The God rode over me, and I was back to the perfect moment when even a breath would spoil all, and there was only one thing to do. You honored the gift.
I kissed those crimson garnet lips, and found my own lips were like deep, red rubies, like melding two separate jewels. I felt my hands cupping the sides of her face, and found the bones of her face delicate, fragile under my hands. My hands were smaller than hers, they had to be, but for this moment they were large enough to cup her face and hold it, gently. I became for that moment the sun, all that was male, all that was the best of what it meant to be male, at his height of prowess, the Summer King, Lord of the Greenwood. I kissed her as she was meant to be kissed, gentle, firm, held in hands larger than my own, held in a strength greater than her own, and the more tender for that, the more careful for it. I kissed her as if she would break. Then she pressed into the kiss, her power spilling through my mouth, and the kiss grew into something less cautious, more sure of itself. At the invitation of her lips, her eager hands on my body, the power of the greenwood rode through her, pierced her. She tore her mouth from mine and cried out.
Our powers fell into each other, and for a few shining moments the glow of silver and white merged until there was but one glow, one fire. It wasn’t her face I saw. This face was young, with thick brown hair and laughing eyes: the next face was red-haired and green-eyed; then hair like clean white cotton and skin almost as pale. Woman after woman slid before my eyes, and I felt myself change, too. Taller, shorter, broader, bearded, dark of hair, pale of skin, dark of skin. I was many men, all men, no man. I was the Lord of Summer and I had been always. And the woman before me was my bride, and always had been. It was the eternal dance.

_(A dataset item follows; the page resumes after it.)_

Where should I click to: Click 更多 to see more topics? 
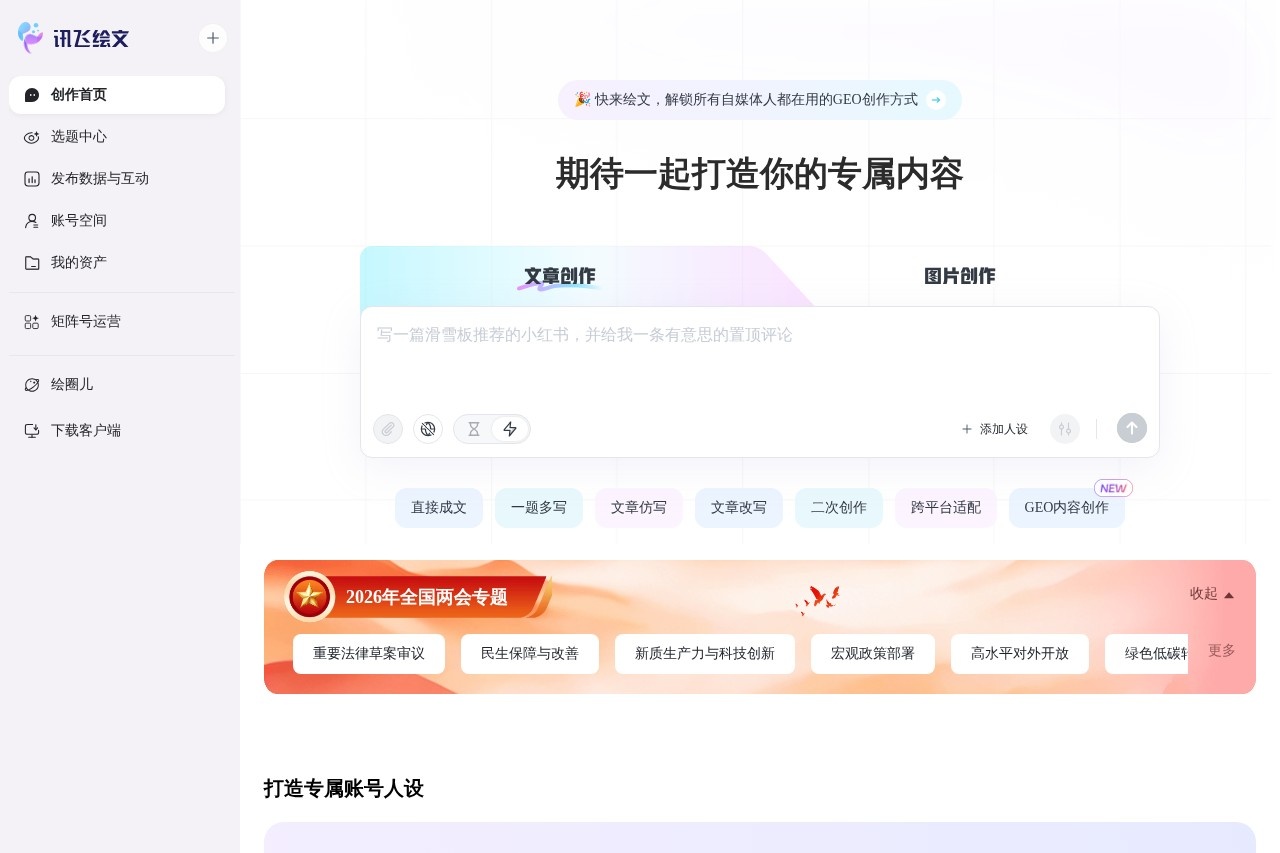click(1221, 650)
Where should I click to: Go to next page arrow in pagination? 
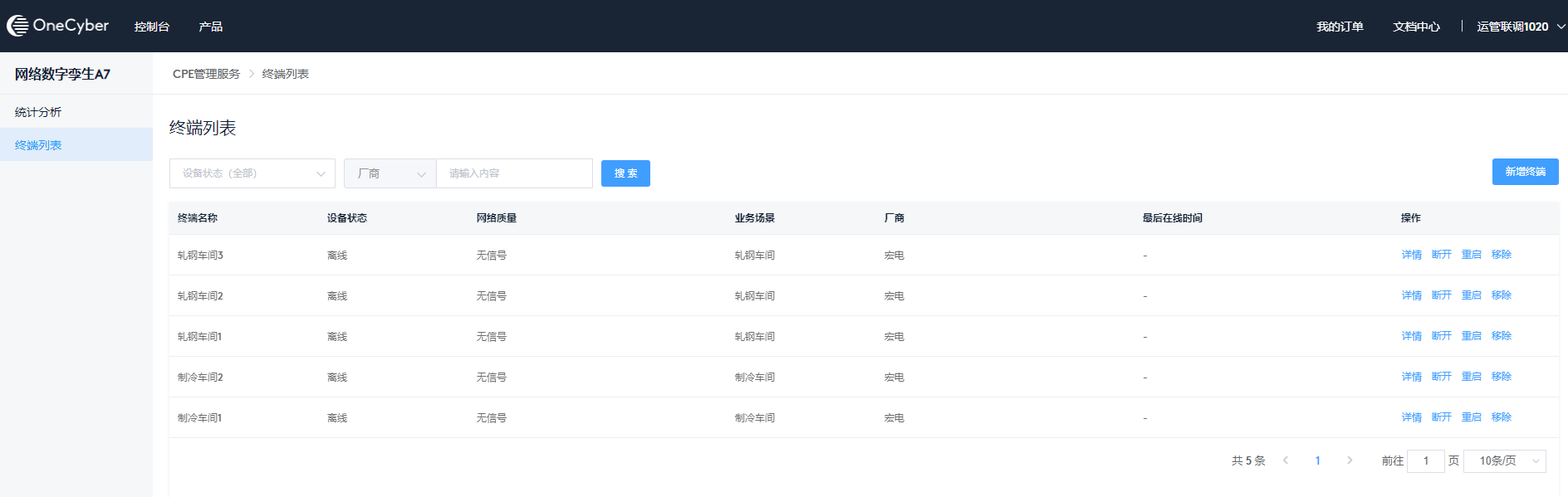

The first thing I noticed that was of this world and not the next was that my knees hurt. I was kneeling on stones. The second was the woman who was holding me, stroking my hair. She held me so close that I could feel her smaller breasts pressed against mine.
Andais smiled down at me, and she looked younger, though I knew that wasn’t exactly it. Her eyes were bright, and her dark red lips smiled down at me, because kneeling she was still taller.
“Are you healed?” she asked.
The moment she asked, I realized that I’d forgotten I was hurt, but I took a deep breath and felt . . . fine. No, better than fine. “Yes,” I said.
Her smiled brightened into something close to a grin. Andais did not grin. “Look at what our magic has wrought.” She gestured out at the room. Onilwyn knelt, eyes a little dazed, but his throat was white and perfect once more. Eamon was sitting up, and there were no more holes in his chest. Doyle turned a perfect face to me, and gave a nod, almost a bow.